### OBJECTIVES
a) In the forum thread on frame-independent friction, what initial value does the original poster assign to velocity in the friction formula?
b) Resume the forum thread on frame-independent friction from the point at which it stops.

TIGSource Forums

Developer => Technical => Topic started by: iamwhosiam on April 01, 2011, 11:58:55 AM



Title: frame independent friction
Post by: iamwhosiam on April 01, 2011, 11:58:55 AM
hello,

I've been using this simple formula for friction...

----
friction = .7f;
velocity = 10.0f;

velocity *= friction;
----

It works ok for a fixed time step. But I'm hoping to make it frame rate independent. Does anyone know how to incorporate elapsed time into it?

any help much appreciated!


Title: Re: frame independent friction
Post by: Evan Balster on April 01, 2011, 12:07:24 PM
All right, but don't say you weren't warned.


So.  For accurate framerate-independent physics, you need to look at things in terms of continuous change.  If something is continuously changing your velocity, that means you need to make a corresponding calculation for your object's position, which is affected by a changing velocity.

Applying the friction is simple enough; figure out what percentage is lost per second and apply an exponent.  A per-second loss would be equal to a given per-frame loss taken to the power of the framerate, EG .95^30 for typical values.  Say we've called our per-second loss 'drag'.

### RAW RECORDS
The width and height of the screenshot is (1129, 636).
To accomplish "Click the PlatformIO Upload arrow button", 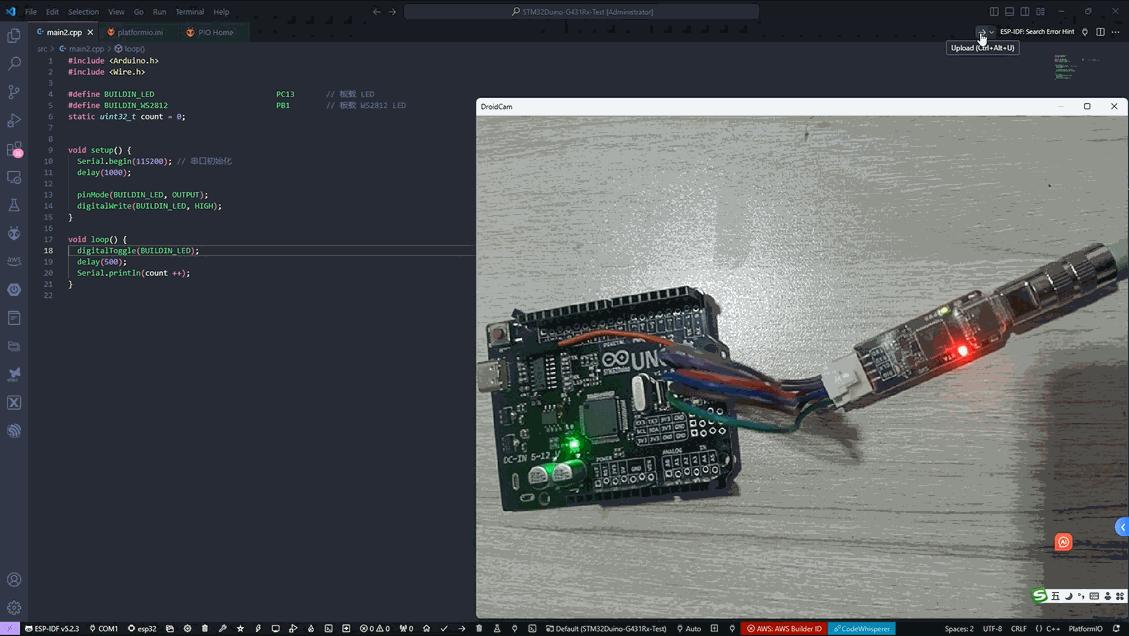I will (981, 32).
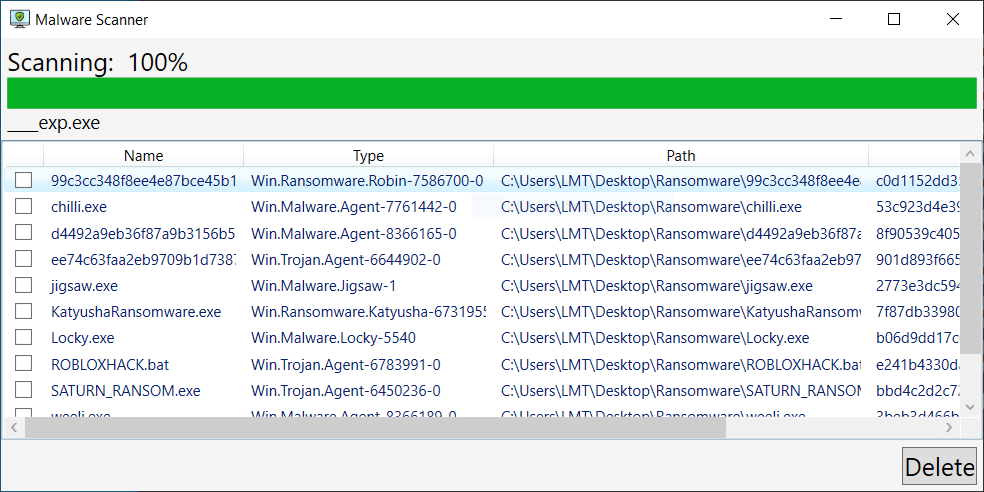The image size is (984, 492).
Task: Click the Type column header
Action: click(368, 156)
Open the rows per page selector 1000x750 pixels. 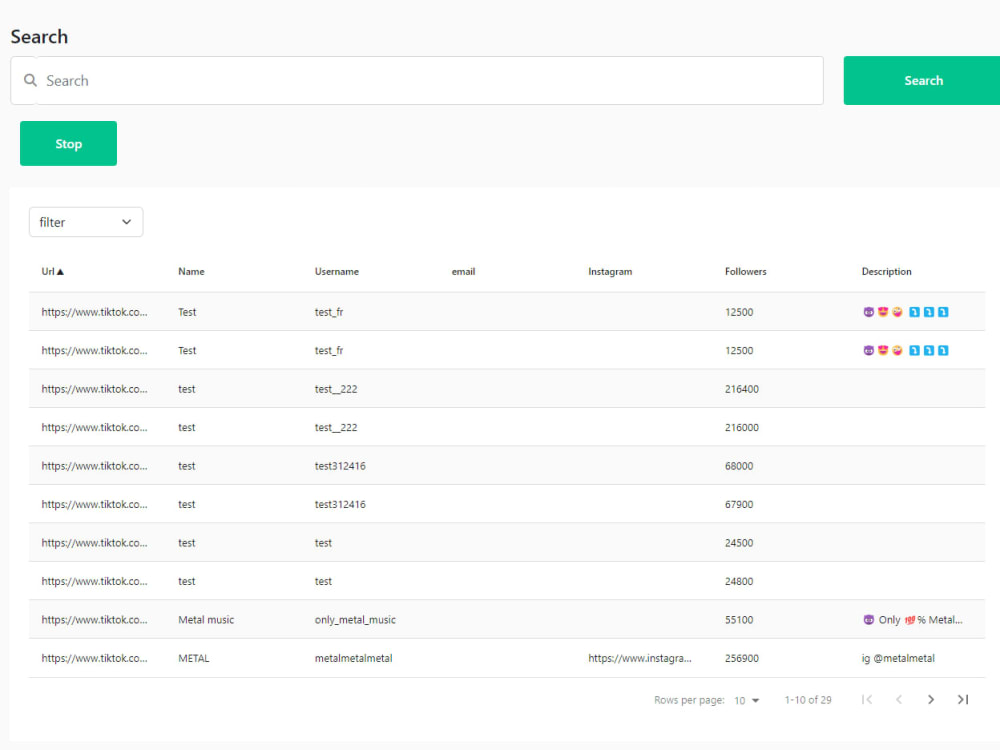745,700
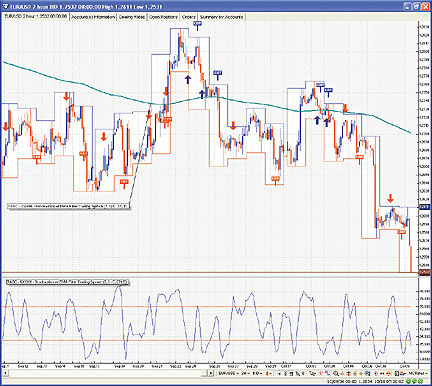This screenshot has height=386, width=432.
Task: Open the 2H timeframe dropdown
Action: [x=245, y=373]
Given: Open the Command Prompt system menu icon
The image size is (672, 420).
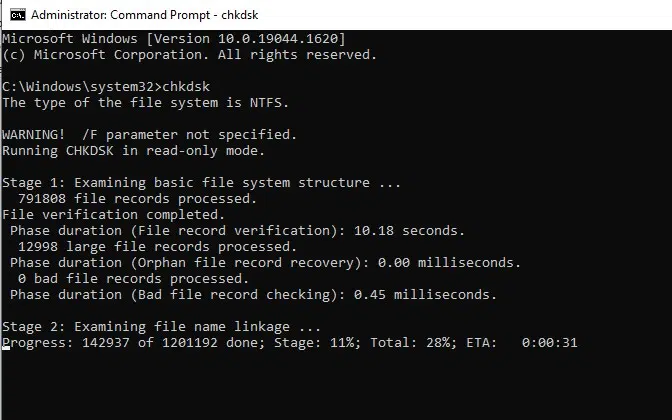Looking at the screenshot, I should tap(18, 15).
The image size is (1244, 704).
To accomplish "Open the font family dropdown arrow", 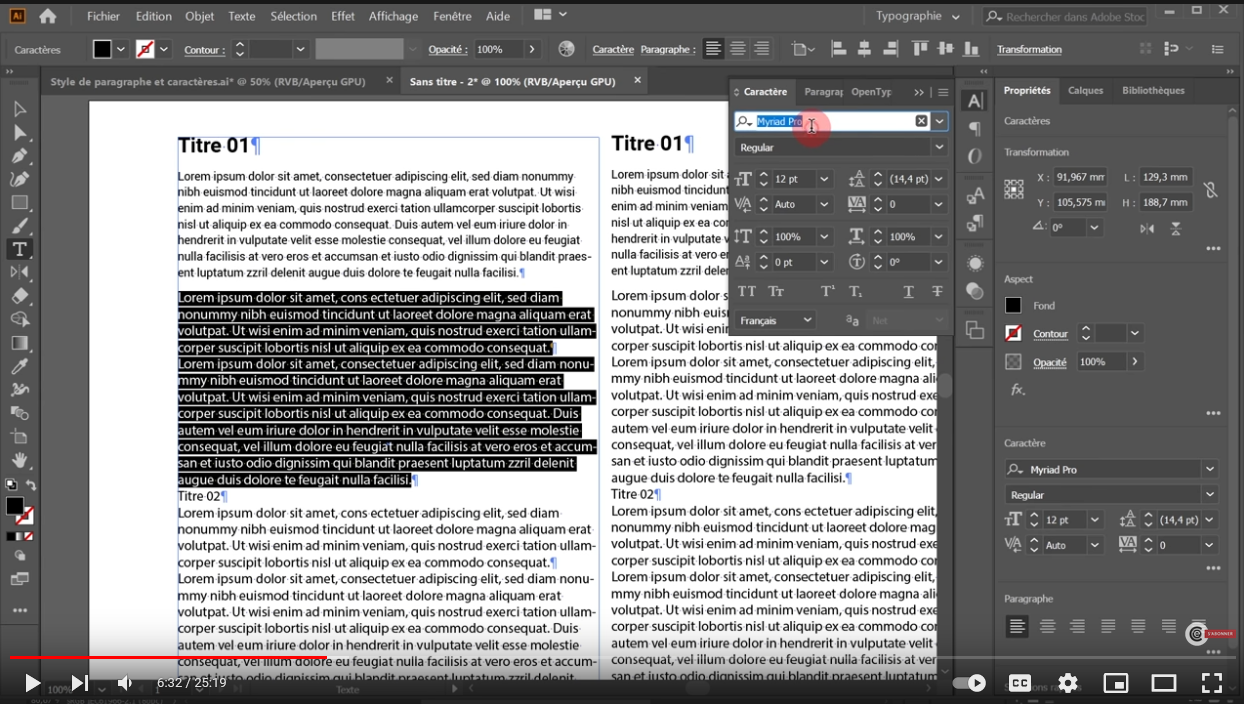I will pos(939,121).
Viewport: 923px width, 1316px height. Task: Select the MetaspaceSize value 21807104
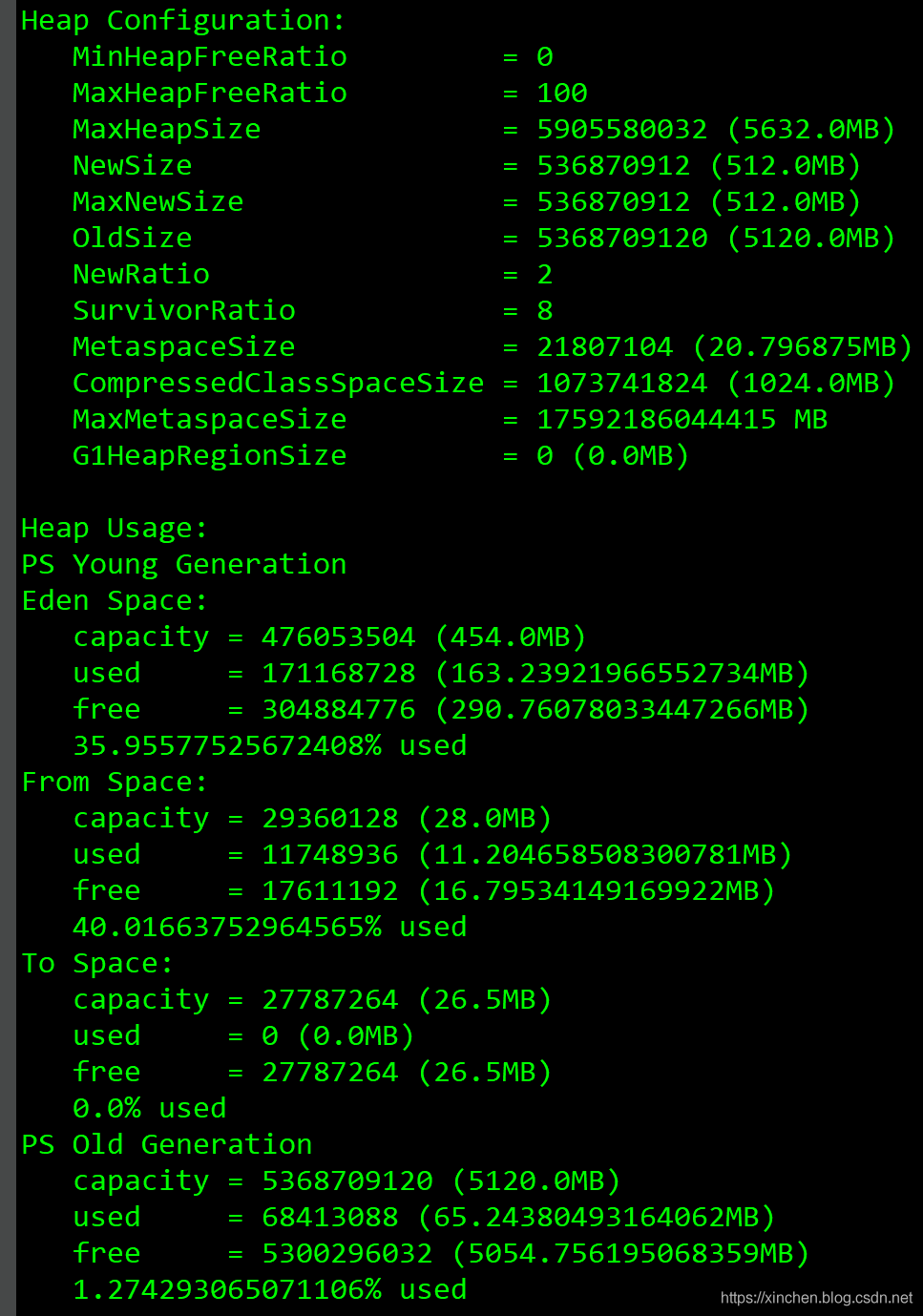pyautogui.click(x=604, y=346)
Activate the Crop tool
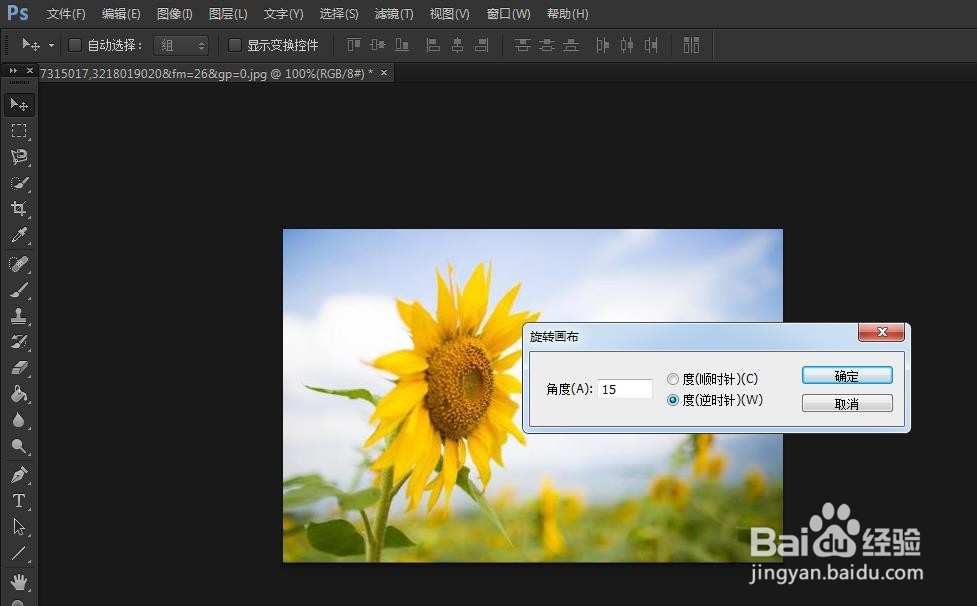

### TASK RESULTS
a) 10.0f

b)
Code:
velocity *= pow(drag, dt);

But properly calculating the new position is its own matter and requires calculus, incorporating this and any other continuous changes in velocity.  Doing things the naive way means your physics will work differently between high and low framerates, asymptotically approaching one distinct behavior towards 0 FPS and another towards infinite FPS.

So, the change in position is the integral from 0 to dt of (velocity * (drag^(x*dt)))dx.  Integrating by parts, we find it comes out to velocity * (1 / (dt*ln(drag))) * (drag^(dt*dt) - 1).

So we can do our per-frame physics like this, for an object with friction:

Code:
position += velocity * (drag^(dt*dt) - 1) / (dt*ln(drag));
velocity *= pow(drag, dt);


Now at this point I'm going to give you a warning and some advice.  If that integral was child's play for you, and you're very well-versed in calculus, go ahead and implement the framerate-independent physics.  If you don't care about simulation accuracy, or if your game completely loses its feel at low framerates, forgo the calculus and save yourself the headaches.  If, however, you are not a calculus whiz and *do* want a consistent gameplay experience, just go fixed framerate with your physics.

This is a very simple problem, and adding something like joystick-controlled acceleration greatly complicates it, much more than with a fixed-framerate system.  If you can figure out the same integral, but with an acceleration vector and exponential friction that compounds concurrent to the acceleration being linearly applied, the more power to you.  (If someone better at math than me can actually solve that problem and demonstrate how complicated it is, that would be wonderful!)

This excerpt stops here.